India’s leading industry associations have welcomed the emphasis given to agriculture and Medium and Small Enterprises in the India Budget 2018-19 presented to Parliament on Thursday. Most of the captains of industry felt that the budget was very much in line with the expectations .
Rashesh Shah, FICCI President said that the budget proposals will drive consumption in a big way, thus helping growth in other related sectors.
Sandeep Jajodia, Assocham President hailed the provision of over Rs 14.34 lakh crore on rural infrastructure that should aid employment generation in the farm sector. “ Relief to the salaried employees by way of Rs 40,000 per annum would leave more disposable income in the hands of the middle class and boost consumer demand,” Mr Jajodia added.

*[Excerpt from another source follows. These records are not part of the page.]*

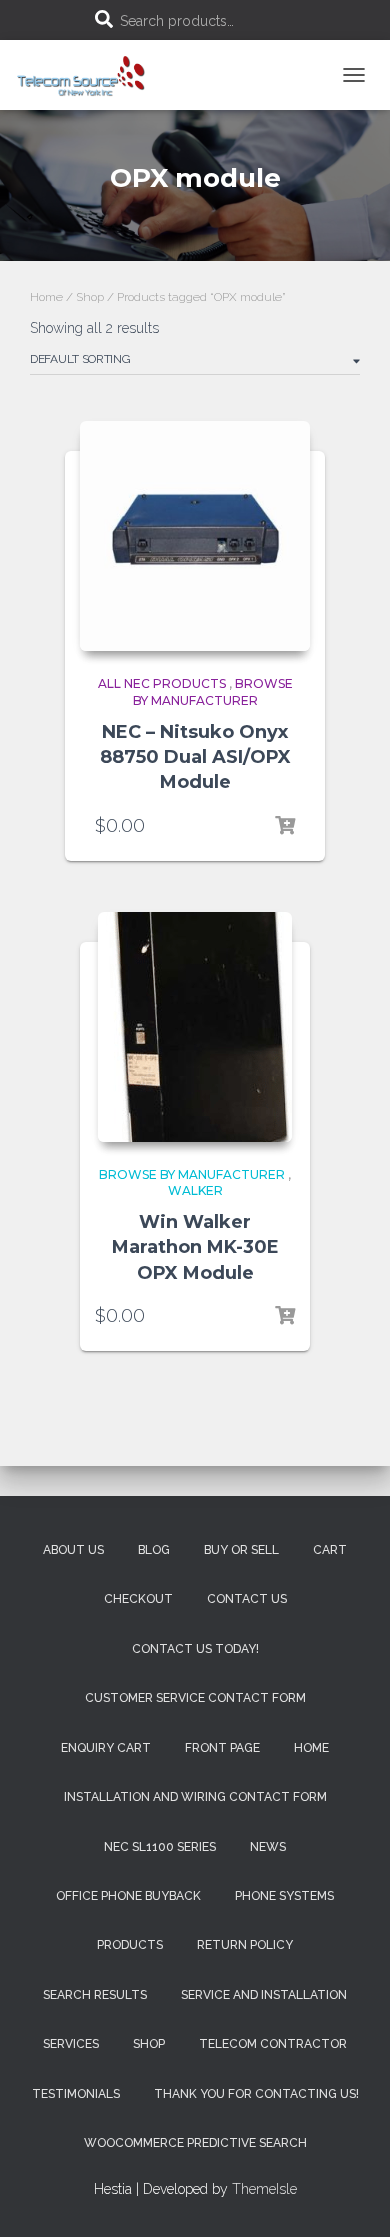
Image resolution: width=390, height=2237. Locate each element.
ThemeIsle (264, 2189)
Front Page (222, 1748)
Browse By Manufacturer (213, 692)
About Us (73, 1550)
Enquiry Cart (106, 1748)
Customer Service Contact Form (195, 1698)
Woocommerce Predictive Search (195, 2143)
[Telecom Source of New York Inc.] (91, 75)
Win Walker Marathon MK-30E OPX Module (195, 1247)
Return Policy (245, 1945)
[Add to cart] (285, 826)
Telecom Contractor (273, 2044)
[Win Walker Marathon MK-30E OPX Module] (195, 1027)
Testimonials (76, 2094)
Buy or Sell (241, 1550)
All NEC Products (162, 683)
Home (46, 297)
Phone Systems (284, 1896)
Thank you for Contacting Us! (256, 2094)
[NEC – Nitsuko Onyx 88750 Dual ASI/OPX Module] (195, 536)
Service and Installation (264, 1995)
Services (71, 2044)
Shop (90, 297)
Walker (195, 1190)
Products (130, 1945)
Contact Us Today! (195, 1649)
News (268, 1847)
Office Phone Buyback (128, 1896)
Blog (154, 1550)
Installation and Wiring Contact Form (195, 1797)
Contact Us (247, 1599)
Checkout (138, 1599)
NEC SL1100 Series (160, 1847)
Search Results (95, 1995)
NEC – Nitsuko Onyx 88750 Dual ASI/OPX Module (195, 757)
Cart (330, 1550)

He also said what stands out is the reform in the agriculture marketing. “The launch of 585 e-mandis and linking them with 22,000 APMC mandis, without applying restrictive clause would help farmers as also those companies engaged in agri –processing, FMCG including organized big retail chains. One of the major problems associated with the Minimum Support Price (MSP) was its implementation.
Now, the Finance Minister has committed that the NITI Aayog would coordinate with the state governments to ensure that the farmers get price of their produce which is one and half times of the cost. “Initiatives like Operation Green to stabilize prices of highly political and consumer sensitive onion and potato would help ease the retail inflation and would help the RBI in keeping interest rates on lower side,” further said Mr Jajodia.
Rashesh Shah of FICCI said, ‘while we see a clear focus on the infrastructure sector development in the rural areas, the plans for such development in the urban areas including wider connectivity across the length and breadth of the country have also got the needed attention in the budget,”
The continuation of STT even while re-introducing LTCG will put some additional burden on the market participants. This, however, should not impact markets in the long-term. With the markets giving a compounded return of 15-16% over the last 20 years, a tax impacting 1.5% return should not affect the domestic investor appetite for equity investment, FICCI Chief added.
Finally, while consolidation process for the public-sector insurance companies has been indicated, FICCI hopes that a similar plan for the banking sector as was widely anticipated ahead of the budget will also be announced soon.
Sanjay Bhutani, CMO of Rivali Park, CCI Projects said that the budget had given a major boost to realty sector.
“Government’s initiative of allocating dedicated funds for the affordable housing scheme under NHB and One Crore houses under Pradhan Mantri Awas Yojana (PMAY) will prove to be a win-win situation for the supplier and the buyer alike. The real estate industry also welcomed the announcement of The Smart Cities Mission with government’s initiative to spend about INR 2,04 lakh crores to execute smart projects will be an added advantage for the Indian Property segment. The capital gains on immovable properties has brought about a positive atmosphere in the Indian Property segment”.